DIRECTION: Please put the entries below into a JSON list of strings, one string per line with blank lines omitted, using only the part that opens with the line containing "Describe the element at coordinates (586, 579)" and closes with the line containing "coordinates (181, 67).". Leave the pictures out of your answer.

SUPPLIED DATA:
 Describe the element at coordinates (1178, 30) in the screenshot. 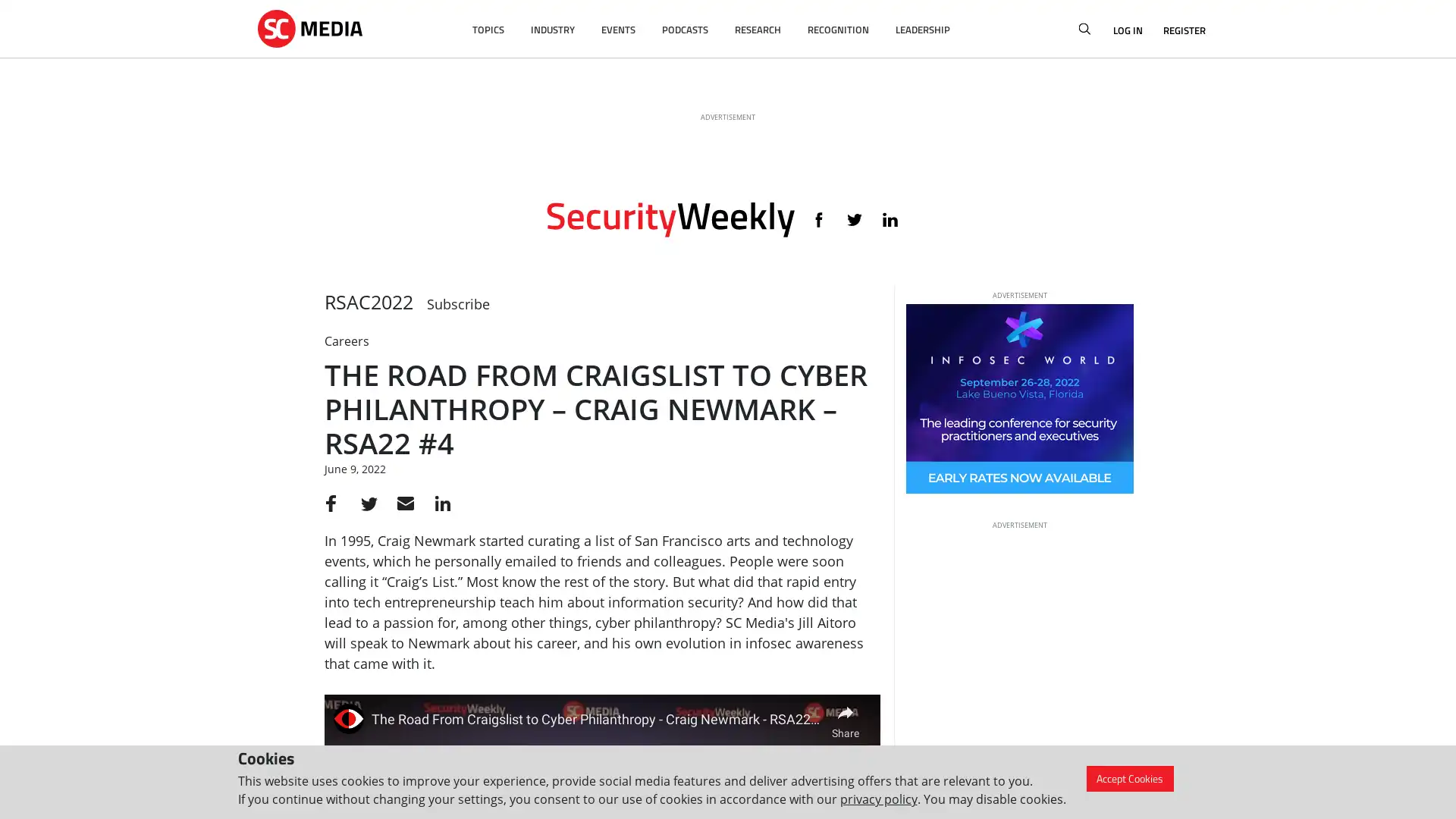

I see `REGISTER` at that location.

==

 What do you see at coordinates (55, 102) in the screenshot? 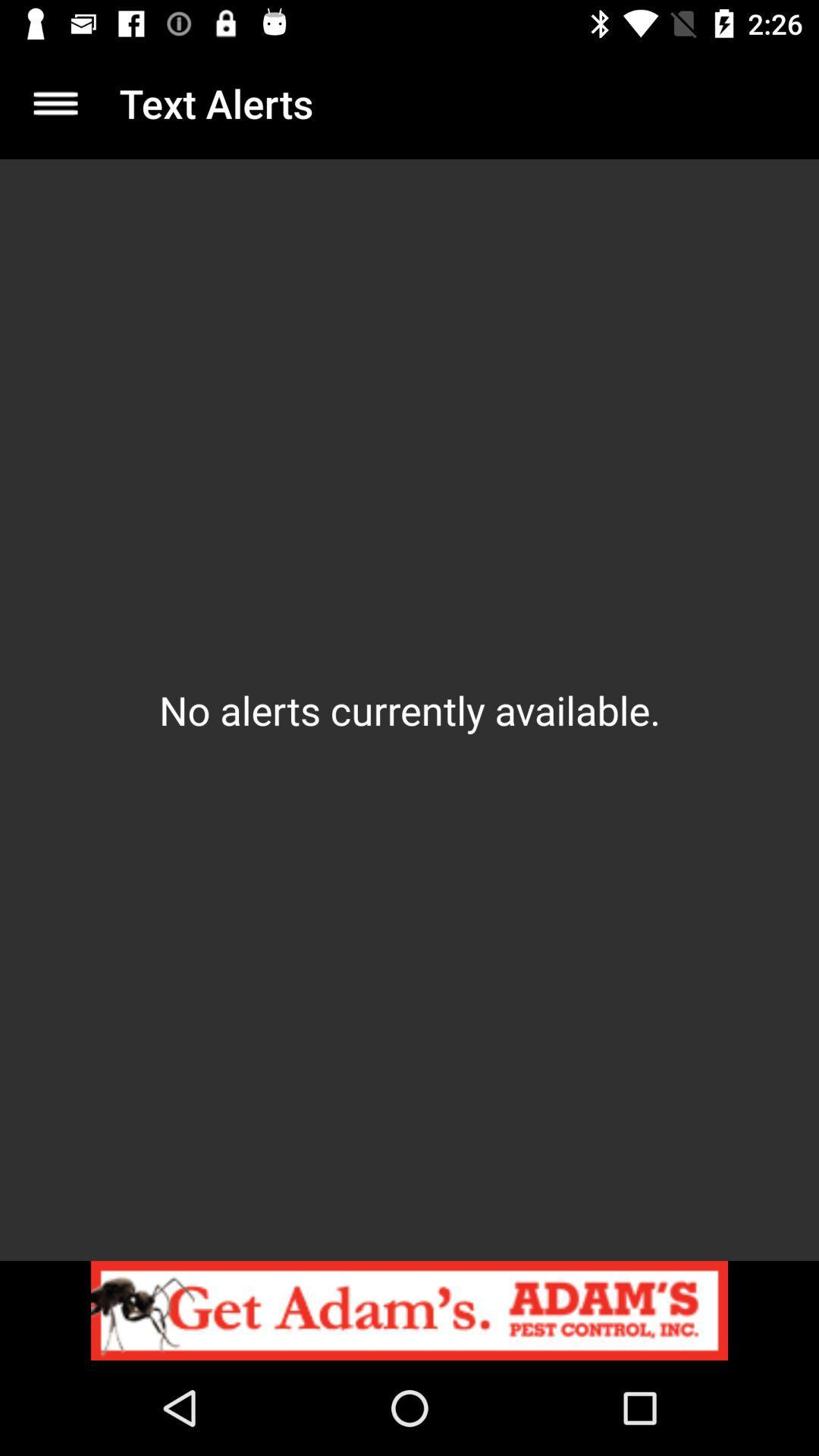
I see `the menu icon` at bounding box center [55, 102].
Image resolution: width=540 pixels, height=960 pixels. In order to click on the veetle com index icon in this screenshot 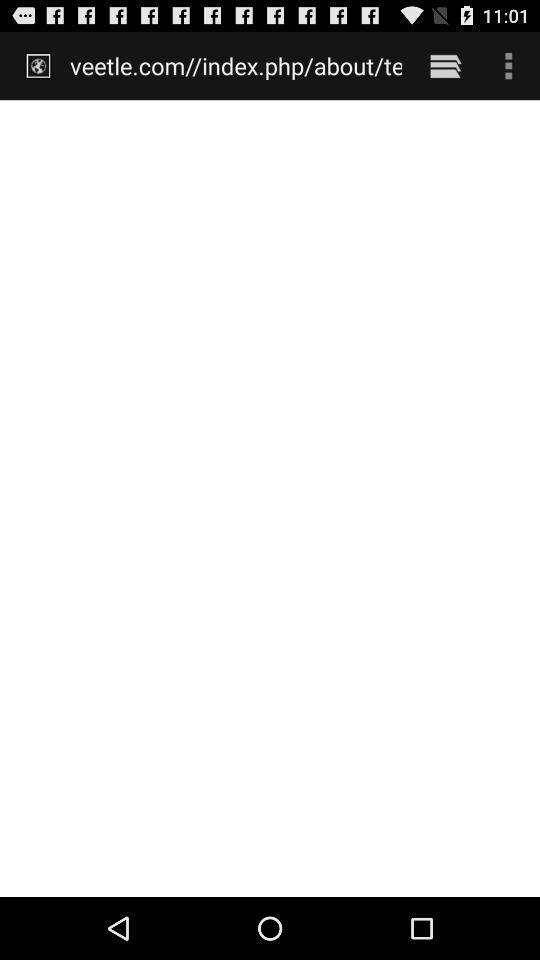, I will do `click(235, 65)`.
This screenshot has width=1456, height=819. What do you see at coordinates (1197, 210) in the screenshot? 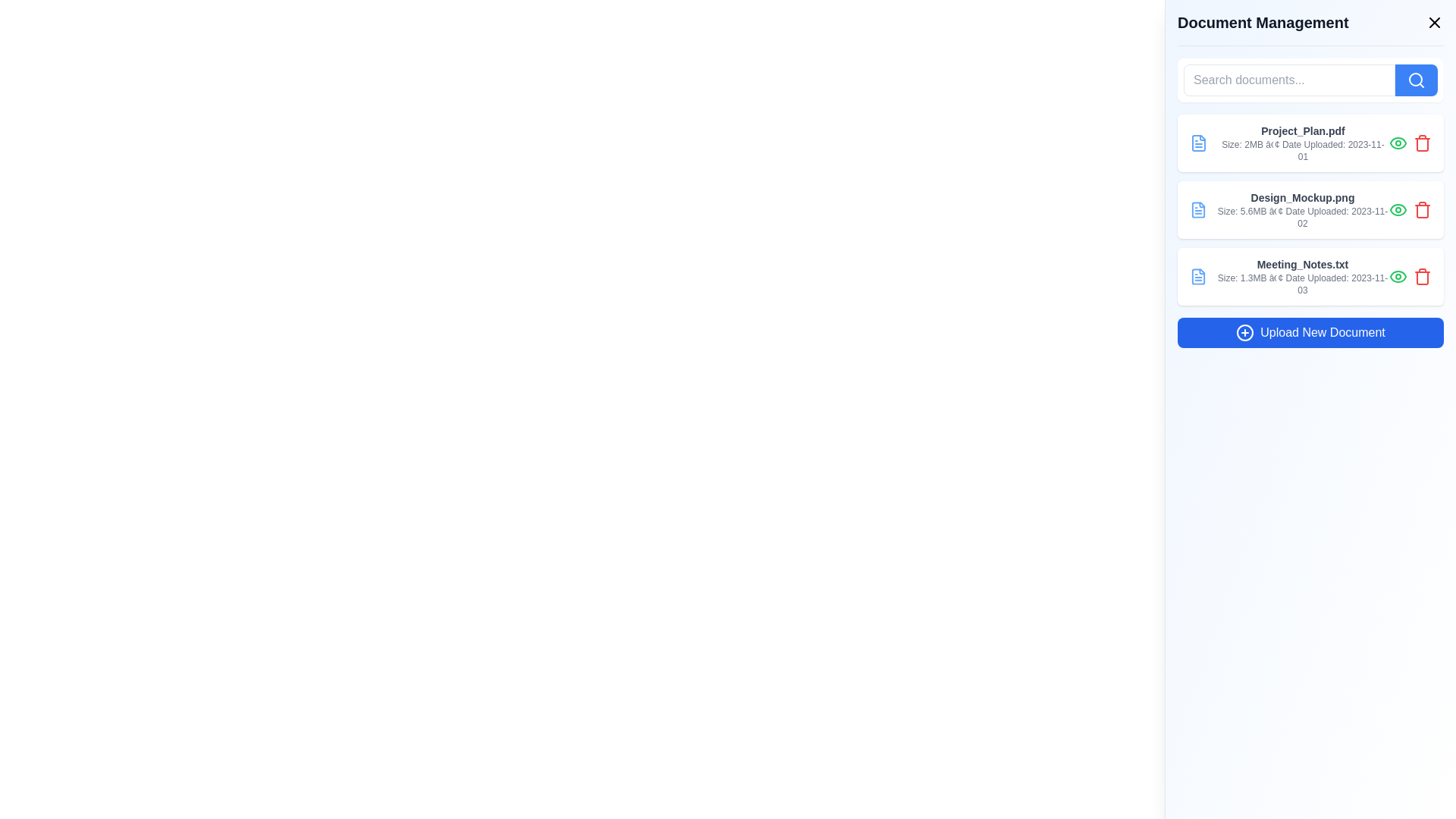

...

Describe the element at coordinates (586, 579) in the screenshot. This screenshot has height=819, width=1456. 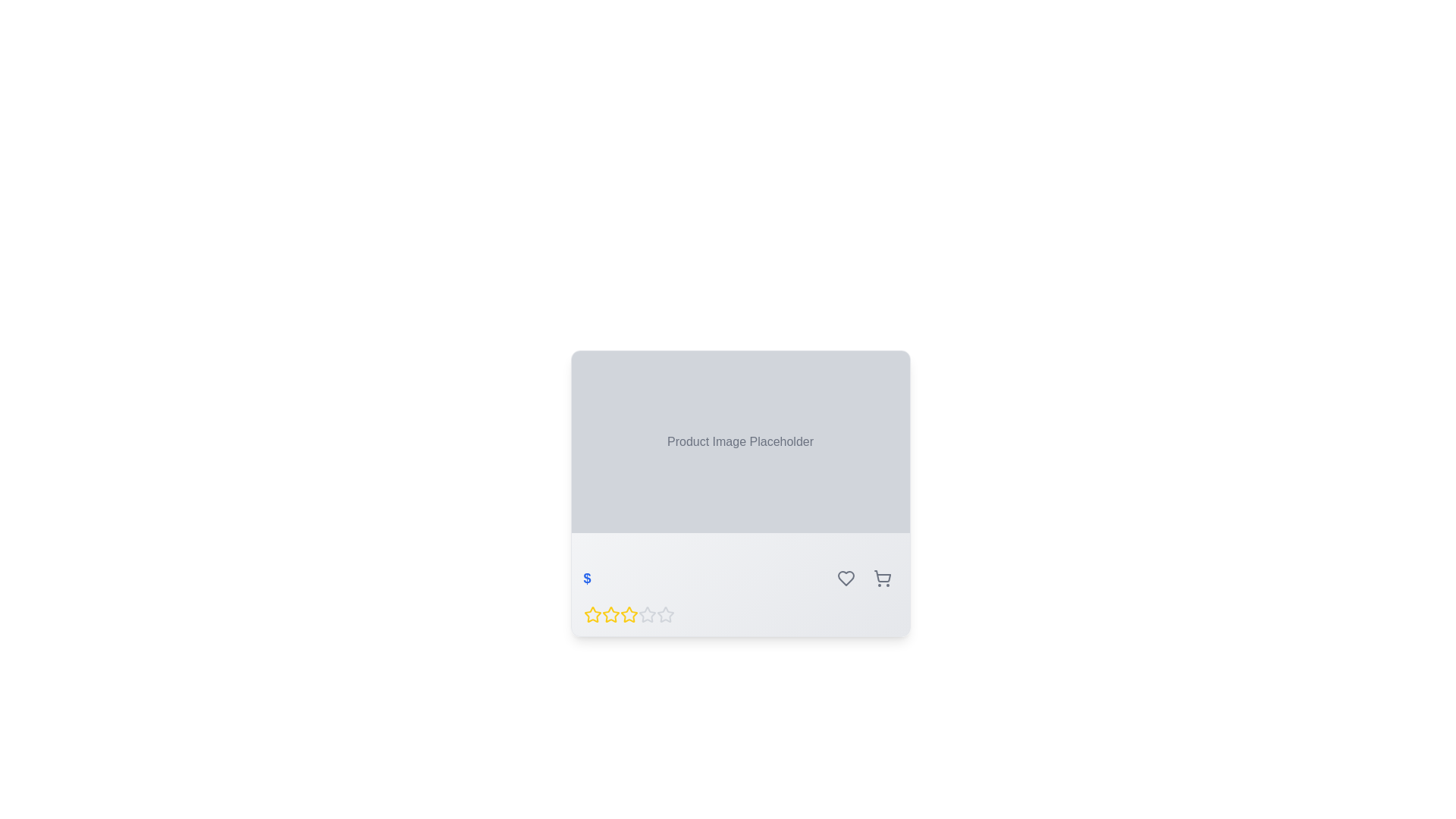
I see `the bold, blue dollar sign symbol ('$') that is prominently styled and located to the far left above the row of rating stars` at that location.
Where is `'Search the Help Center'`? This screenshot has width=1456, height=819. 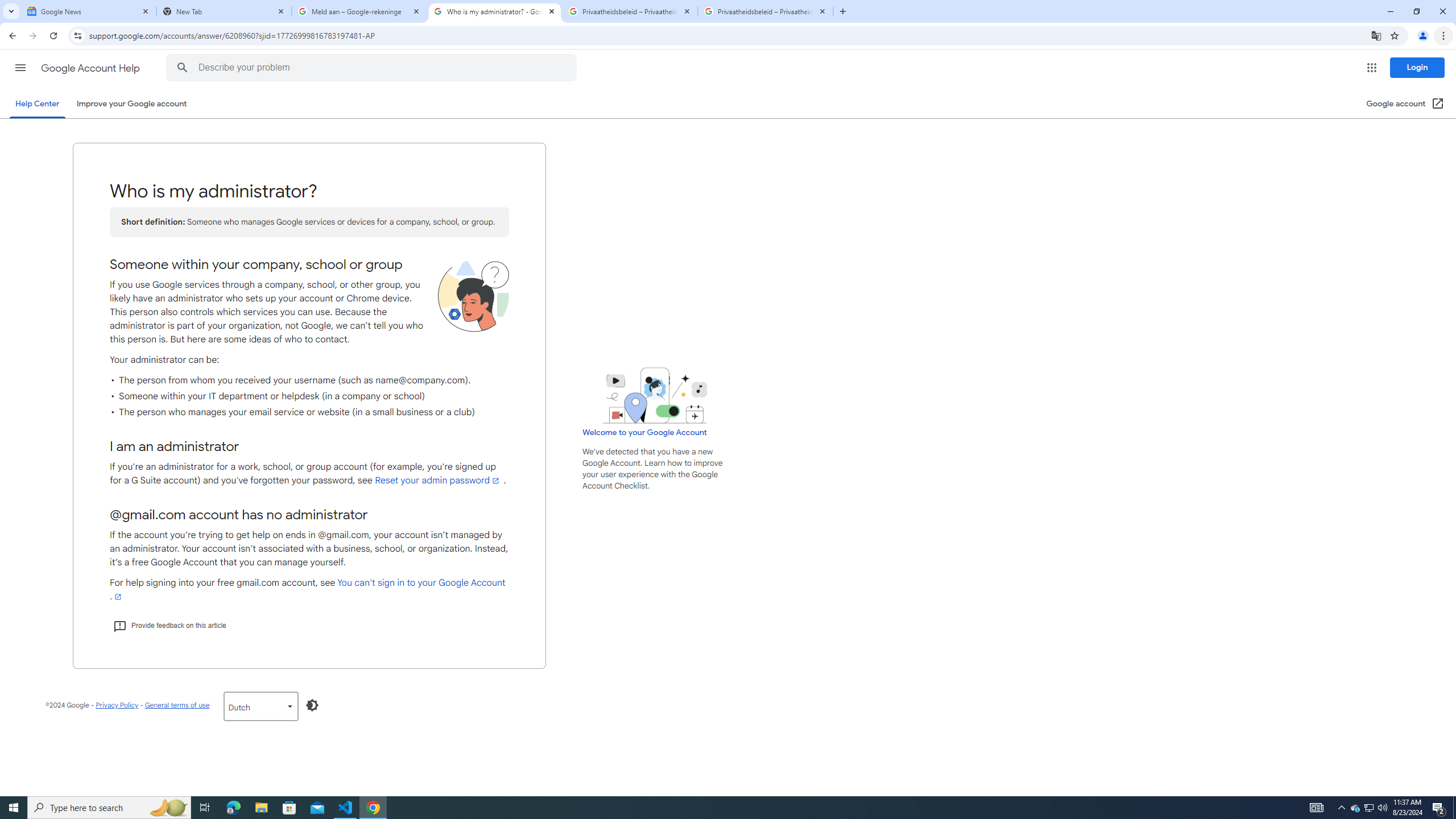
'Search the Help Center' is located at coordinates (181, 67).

TASK RESPONSE:
[
  "Describe the element at coordinates (586, 579) in the screenshot. This screenshot has height=819, width=1456. ",
  "I see `the bold, blue dollar sign symbol ('$') that is prominently styled and located to the far left above the row of rating stars` at that location.",
  "Where is `'Search the Help Center'`? This screenshot has width=1456, height=819. ",
  "'Search the Help Center' is located at coordinates (181, 67)."
]